Output: "1a1b1c1d1e"

Example 2: word = "aaaaaaaaaaaaaabb"

Step Current Char Count Result
1-9 a 9 []
Append 9a - - ["9a"]
10-14 a 5 ["9a"]
Append 5a - - ["9a", "5a"]
15-16 b 2 ["9a", "5a"]
Append 2b - - ["9a", "5a", "2b"]

Output: "9a5a2b"

Complexity Analysis

Measure Complexity Explanation
Time O(n) Single pass through the string; each character is visited once
Space O(n) The result string can be at most twice the length of the input in worst case

The linear time complexity is achieved because we never perform nested loops, and the space complexity is proportional to the output, which is required.

Test Cases

# Provided examples
assert Solution().compressedString("abcde") == "1a1b1c1d1e"  # No repeated characters
assert Solution().compressedString("aaaaaaaaaaaaaabb") == "9a5a2b"  # Long repeated sequence

# Edge cases
assert Solution().compressedString("a") == "1a"  # Single character
assert Solution().compressedString("aa") == "2a"  # Two same characters
assert Solution().compressedString("aaaaaaaaaa") == "9a1a"  # Sequence exactly 10, split by 9 limit
assert Solution().compressedString("abababab") == "1a1b1a1b1a1b1a1b"  # Alternating characters
assert Solution().compressedString("zzzzzzzzzzzzzz") == "9z5z"  # Long repeated sequence
Test Why
"abcde" Validates handling of non-repeating characters
"aaaaaaaaaaaaaabb" Validates splitting long sequences into 9-length chunks
"a" Validates minimal input
"aa" Validates small repeated sequences
"aaaaaaaaaa" Validates exact split over 9 limit
"abababab" Validates alternating characters
"zzzzzzzzzzzzzz" Validates long repeated sequence handling

Edge Cases

  1. Single Character Input: For word = "a", the result should be "1a". This tests the algorithm’s handling of minimal input without accessing out-of-bounds indices.
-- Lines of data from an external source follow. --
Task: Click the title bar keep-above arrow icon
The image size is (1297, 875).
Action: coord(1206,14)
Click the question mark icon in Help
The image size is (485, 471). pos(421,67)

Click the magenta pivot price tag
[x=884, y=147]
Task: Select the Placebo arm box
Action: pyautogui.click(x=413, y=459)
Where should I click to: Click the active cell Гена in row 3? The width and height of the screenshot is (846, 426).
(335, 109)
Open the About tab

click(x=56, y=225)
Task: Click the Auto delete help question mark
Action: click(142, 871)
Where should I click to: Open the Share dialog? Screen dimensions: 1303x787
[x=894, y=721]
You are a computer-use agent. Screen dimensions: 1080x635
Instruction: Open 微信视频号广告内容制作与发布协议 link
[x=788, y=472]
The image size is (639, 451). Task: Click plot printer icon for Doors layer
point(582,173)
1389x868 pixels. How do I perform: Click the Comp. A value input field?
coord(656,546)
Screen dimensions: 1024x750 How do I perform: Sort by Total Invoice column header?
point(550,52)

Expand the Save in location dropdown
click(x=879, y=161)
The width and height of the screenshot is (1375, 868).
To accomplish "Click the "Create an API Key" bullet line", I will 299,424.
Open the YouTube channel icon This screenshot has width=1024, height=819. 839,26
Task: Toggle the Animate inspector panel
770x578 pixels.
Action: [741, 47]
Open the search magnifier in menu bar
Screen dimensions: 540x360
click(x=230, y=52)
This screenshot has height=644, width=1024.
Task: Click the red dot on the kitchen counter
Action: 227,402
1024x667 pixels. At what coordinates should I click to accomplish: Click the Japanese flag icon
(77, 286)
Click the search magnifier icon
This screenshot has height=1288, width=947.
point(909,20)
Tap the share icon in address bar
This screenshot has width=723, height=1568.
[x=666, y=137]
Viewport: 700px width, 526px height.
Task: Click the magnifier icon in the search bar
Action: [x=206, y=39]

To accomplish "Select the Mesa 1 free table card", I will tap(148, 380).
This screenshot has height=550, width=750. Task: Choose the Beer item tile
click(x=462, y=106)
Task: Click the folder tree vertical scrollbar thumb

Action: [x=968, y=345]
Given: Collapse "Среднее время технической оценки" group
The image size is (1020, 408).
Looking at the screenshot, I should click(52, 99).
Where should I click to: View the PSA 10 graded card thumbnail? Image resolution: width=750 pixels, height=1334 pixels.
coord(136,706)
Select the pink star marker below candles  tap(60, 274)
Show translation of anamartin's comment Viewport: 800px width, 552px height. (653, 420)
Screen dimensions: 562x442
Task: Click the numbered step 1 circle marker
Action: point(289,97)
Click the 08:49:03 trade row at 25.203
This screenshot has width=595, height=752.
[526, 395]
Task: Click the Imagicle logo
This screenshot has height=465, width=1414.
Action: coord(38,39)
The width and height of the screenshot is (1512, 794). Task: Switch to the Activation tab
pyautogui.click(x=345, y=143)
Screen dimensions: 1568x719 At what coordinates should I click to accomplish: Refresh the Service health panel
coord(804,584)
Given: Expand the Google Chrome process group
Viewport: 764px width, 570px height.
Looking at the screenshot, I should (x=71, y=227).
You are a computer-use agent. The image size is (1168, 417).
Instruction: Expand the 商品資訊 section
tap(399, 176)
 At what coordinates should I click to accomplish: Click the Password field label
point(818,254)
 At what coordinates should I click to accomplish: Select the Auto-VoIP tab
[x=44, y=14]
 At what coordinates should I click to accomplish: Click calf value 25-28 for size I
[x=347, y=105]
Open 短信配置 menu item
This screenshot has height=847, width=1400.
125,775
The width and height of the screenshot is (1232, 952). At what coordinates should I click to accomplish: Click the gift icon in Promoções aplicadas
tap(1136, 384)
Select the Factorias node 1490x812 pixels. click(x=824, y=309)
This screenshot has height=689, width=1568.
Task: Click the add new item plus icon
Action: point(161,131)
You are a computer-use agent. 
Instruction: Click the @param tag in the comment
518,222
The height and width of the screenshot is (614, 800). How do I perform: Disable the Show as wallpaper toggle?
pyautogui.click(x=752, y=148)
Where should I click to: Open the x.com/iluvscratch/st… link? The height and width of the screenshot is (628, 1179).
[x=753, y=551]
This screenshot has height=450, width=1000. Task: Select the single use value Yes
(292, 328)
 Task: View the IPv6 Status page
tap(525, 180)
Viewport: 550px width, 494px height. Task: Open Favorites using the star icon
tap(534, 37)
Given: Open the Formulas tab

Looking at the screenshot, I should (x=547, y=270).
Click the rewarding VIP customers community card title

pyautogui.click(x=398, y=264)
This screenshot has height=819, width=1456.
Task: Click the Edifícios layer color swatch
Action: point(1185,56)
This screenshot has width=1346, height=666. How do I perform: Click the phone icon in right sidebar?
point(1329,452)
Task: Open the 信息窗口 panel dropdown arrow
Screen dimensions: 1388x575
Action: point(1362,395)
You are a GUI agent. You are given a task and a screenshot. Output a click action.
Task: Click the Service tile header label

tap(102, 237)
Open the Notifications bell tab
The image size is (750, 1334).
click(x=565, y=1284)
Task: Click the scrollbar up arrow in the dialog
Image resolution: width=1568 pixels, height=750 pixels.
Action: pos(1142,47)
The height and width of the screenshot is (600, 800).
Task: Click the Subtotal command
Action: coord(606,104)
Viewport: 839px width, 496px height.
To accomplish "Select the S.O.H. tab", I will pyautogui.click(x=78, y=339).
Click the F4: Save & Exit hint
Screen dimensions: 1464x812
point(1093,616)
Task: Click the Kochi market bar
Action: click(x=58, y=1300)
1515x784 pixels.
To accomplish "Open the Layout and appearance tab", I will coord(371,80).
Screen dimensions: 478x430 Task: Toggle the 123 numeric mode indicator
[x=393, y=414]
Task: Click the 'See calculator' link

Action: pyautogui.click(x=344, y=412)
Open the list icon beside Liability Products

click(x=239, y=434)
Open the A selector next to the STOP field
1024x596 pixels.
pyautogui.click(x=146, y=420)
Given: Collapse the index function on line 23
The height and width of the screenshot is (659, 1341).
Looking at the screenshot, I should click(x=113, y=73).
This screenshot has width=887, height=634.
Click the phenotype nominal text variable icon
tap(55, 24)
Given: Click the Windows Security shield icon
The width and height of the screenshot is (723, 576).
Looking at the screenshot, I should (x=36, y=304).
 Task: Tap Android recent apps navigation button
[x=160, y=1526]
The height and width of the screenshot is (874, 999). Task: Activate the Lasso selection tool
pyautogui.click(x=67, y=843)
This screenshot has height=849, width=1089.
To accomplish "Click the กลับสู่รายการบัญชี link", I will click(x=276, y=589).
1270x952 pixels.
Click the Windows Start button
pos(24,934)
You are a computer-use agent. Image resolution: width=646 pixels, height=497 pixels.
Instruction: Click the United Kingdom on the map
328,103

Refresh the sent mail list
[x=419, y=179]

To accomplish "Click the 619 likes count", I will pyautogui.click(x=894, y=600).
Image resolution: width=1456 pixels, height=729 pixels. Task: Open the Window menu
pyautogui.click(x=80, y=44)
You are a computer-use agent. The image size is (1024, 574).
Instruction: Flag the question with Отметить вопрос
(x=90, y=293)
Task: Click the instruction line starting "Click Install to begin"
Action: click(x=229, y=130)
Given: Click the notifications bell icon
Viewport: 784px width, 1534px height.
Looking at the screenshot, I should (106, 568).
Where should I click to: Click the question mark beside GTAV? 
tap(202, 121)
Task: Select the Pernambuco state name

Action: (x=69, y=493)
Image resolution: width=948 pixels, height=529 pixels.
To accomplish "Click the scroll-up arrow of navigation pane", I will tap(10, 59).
The implementation correctly appends the final run after iteration.
  2. Sequence Longer Than 9: For word = "aaaaaaaaaa", we must split the sequence into "9a1a". This tests that the maximum prefix rule is correctly enforced. The counter resets after reaching 9, which the implementation handles in the loop.
  3. Alternating Characters: For word = "abababab", no character repeats consecutively beyond 1.